▶ WHAT YOU HAVE TO DO
Reproduce the records from the line containing "Given: Toggle highlight" through the end of the records, renaming "window" to "panel" and changing nothing else. Leave the pictures out.
##### ENTRIES SHOWN #####
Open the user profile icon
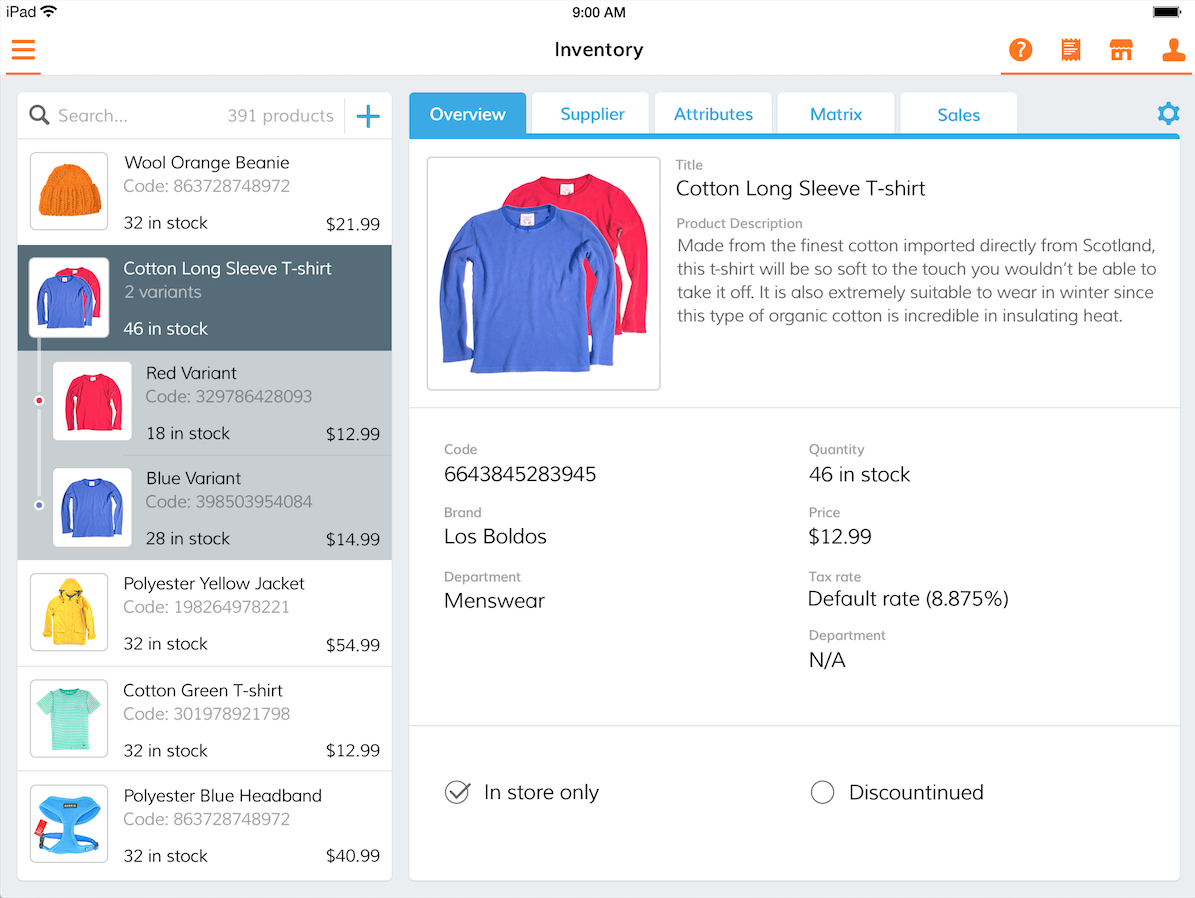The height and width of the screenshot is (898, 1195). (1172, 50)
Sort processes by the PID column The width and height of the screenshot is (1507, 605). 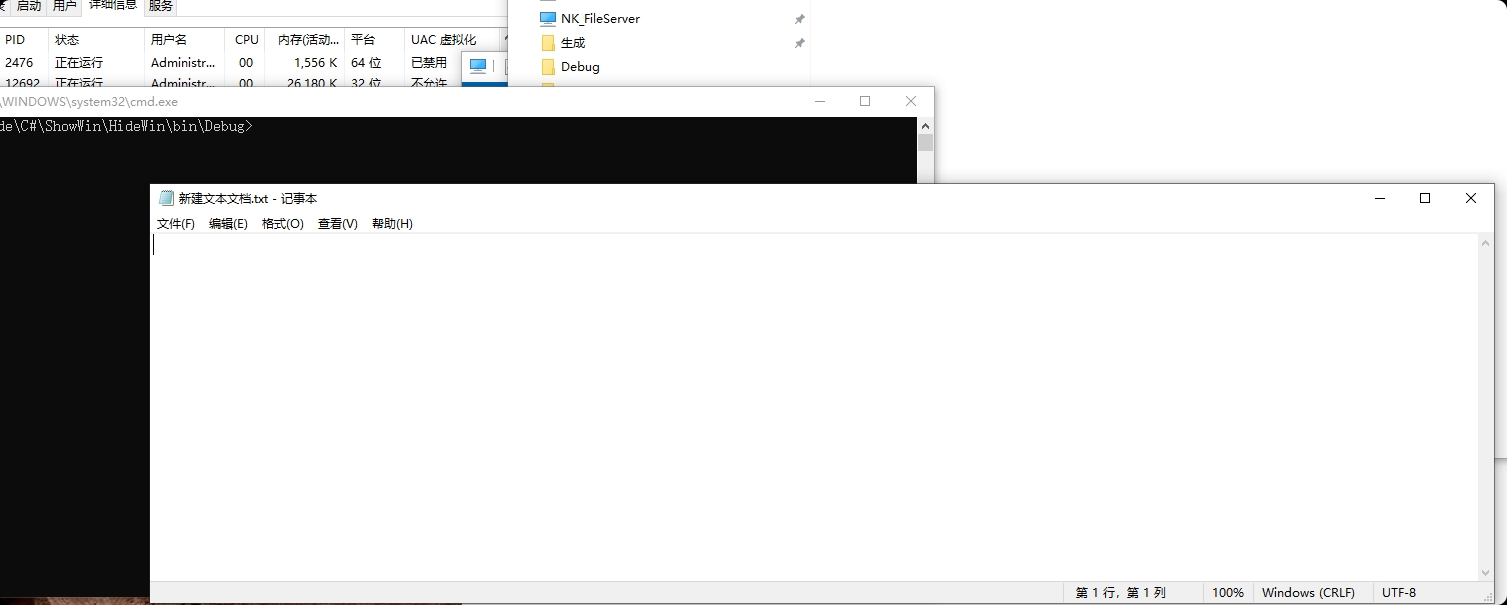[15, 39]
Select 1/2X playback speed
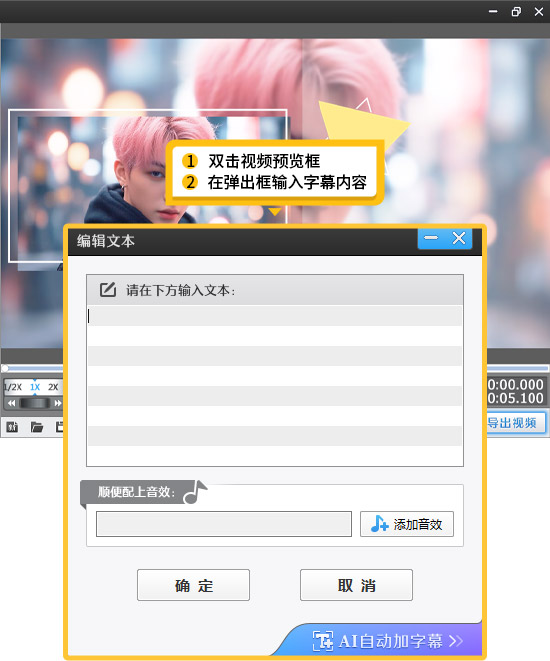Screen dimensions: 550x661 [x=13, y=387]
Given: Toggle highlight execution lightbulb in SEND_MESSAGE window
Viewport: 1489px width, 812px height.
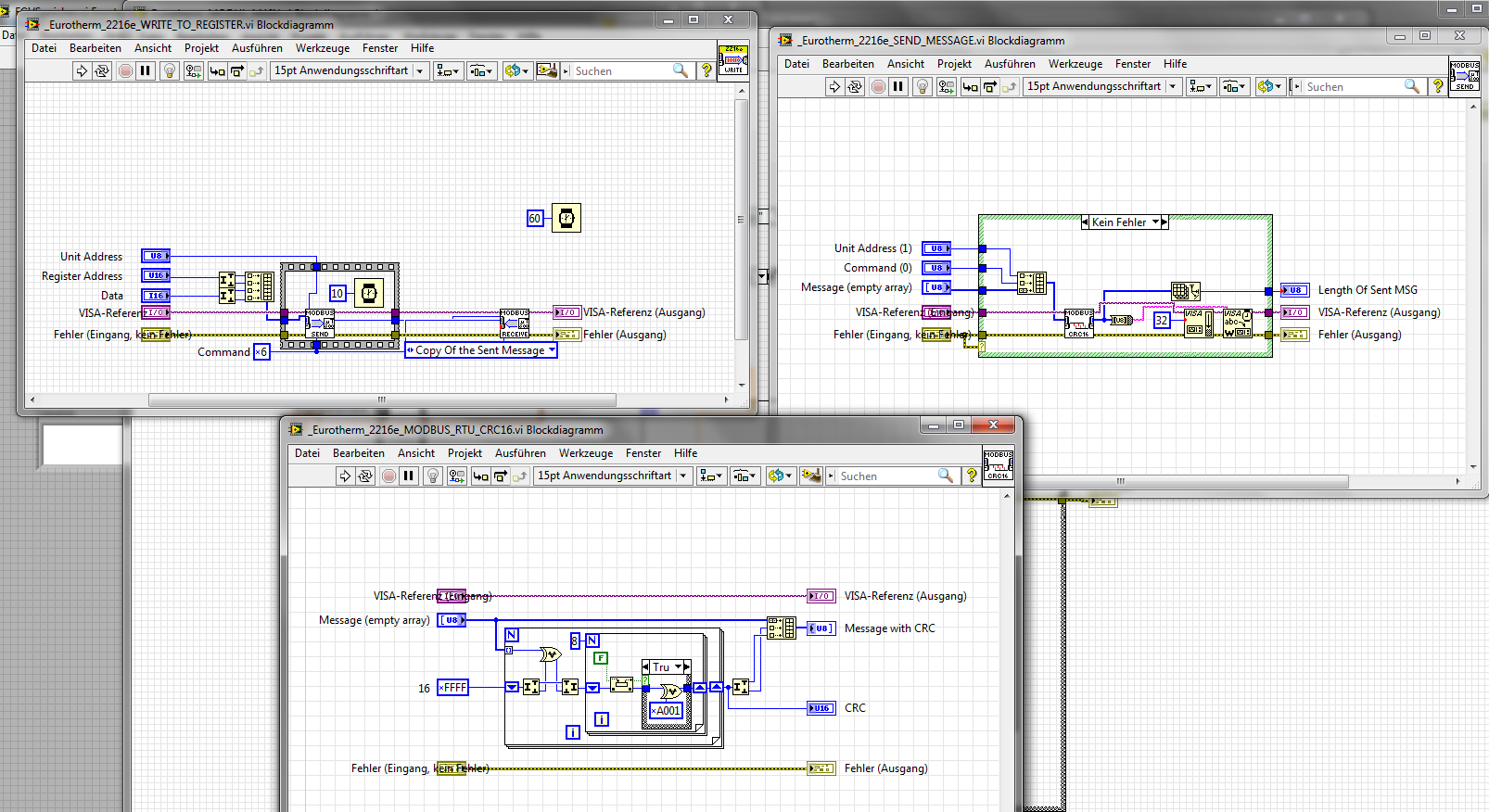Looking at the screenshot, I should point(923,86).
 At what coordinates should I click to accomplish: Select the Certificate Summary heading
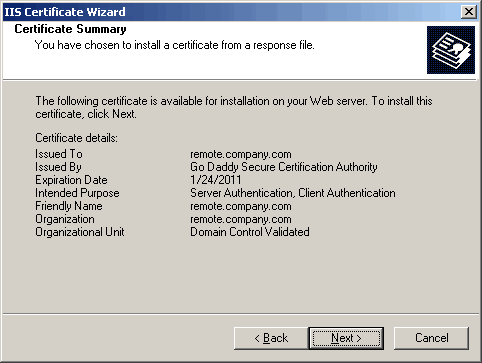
#####
▶ RESPONSE
Given: Toggle highlight execution lightbulb in SEND_MESSAGE panel
Viewport: 1489px width, 812px height.
Looking at the screenshot, I should point(923,86).
 At what coordinates should I click to accomplish: Select the Certificate Summary heading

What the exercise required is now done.